Despite not yielding the highest raw correlation in literature, the multi-decoder method achieves lowest NRMSE, indicating superior normalized accuracy across lower-variability SRT datasets. Distinct from prior work, this method avoids failure on individual subjects and removes the necessity for post-hoc curve fitting, enhancing both reliability and scalability.
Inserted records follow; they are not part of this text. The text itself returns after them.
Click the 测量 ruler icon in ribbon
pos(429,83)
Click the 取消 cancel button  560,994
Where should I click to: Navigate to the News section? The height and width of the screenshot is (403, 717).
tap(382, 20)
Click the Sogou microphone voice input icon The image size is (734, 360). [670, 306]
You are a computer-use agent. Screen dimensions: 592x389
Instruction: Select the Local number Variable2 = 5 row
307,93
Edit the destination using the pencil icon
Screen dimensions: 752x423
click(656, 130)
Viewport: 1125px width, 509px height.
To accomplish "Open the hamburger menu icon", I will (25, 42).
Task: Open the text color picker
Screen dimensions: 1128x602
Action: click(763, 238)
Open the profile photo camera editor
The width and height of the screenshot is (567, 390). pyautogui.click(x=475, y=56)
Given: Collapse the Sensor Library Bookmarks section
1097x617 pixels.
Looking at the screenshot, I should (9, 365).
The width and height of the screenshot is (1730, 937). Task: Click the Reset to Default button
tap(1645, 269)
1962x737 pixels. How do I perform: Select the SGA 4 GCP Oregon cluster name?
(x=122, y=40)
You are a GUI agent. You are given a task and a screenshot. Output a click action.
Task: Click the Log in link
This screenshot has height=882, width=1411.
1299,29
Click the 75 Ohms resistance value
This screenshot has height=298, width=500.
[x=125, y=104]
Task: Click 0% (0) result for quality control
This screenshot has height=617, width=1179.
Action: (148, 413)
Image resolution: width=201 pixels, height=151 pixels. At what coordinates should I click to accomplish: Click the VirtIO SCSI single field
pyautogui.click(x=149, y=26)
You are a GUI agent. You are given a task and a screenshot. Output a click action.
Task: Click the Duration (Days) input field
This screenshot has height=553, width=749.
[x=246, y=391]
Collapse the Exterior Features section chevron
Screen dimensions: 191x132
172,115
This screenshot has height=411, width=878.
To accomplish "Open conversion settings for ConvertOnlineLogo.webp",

Implications and Future Directions

Practically, this framework is positioned for clinical translation, notably in populations unable to participate in behavioral measurements, such as patients with DOC or pediatric cohorts. The protocol reduces EEG burden to approximately 15 minutes while maintaining sub-decibel precision, advancing usability. Theoretically, the paradigm demonstrates the value of comprehensive parameter integration and individualized neural decoding for objective auditory function assessment.

Future work should:

• Validate in populations with hearing loss and older adults to establish robustness in diverse clinical scenarios.
• Explore exclusive use of continuous audiobook stimuli at multiple SNRs for further ecological gains.
• Refine multi-decoder strategies and feature selection via interpretable machine learning methodologies.

Conclusion

The multi-decoder neural tracking method with ERF-adjusted NT vectors and SVR modeling reliably predicts speech intelligibility with sub-decibel accuracy and minimal data requirements. Parameter attribution underscores the primacy of low-frequency neural tracking and subject-specific modeling. This approach represents an advance toward robust, objective EEG-based intelligibility estimates suitable for populations where behavioral testing is impractical, and should be further examined in broader clinical populations.

Figure 7: Null distribution for correlation benchmarking, demonstrating that observed SRT prediction correlation is statistically non-chance.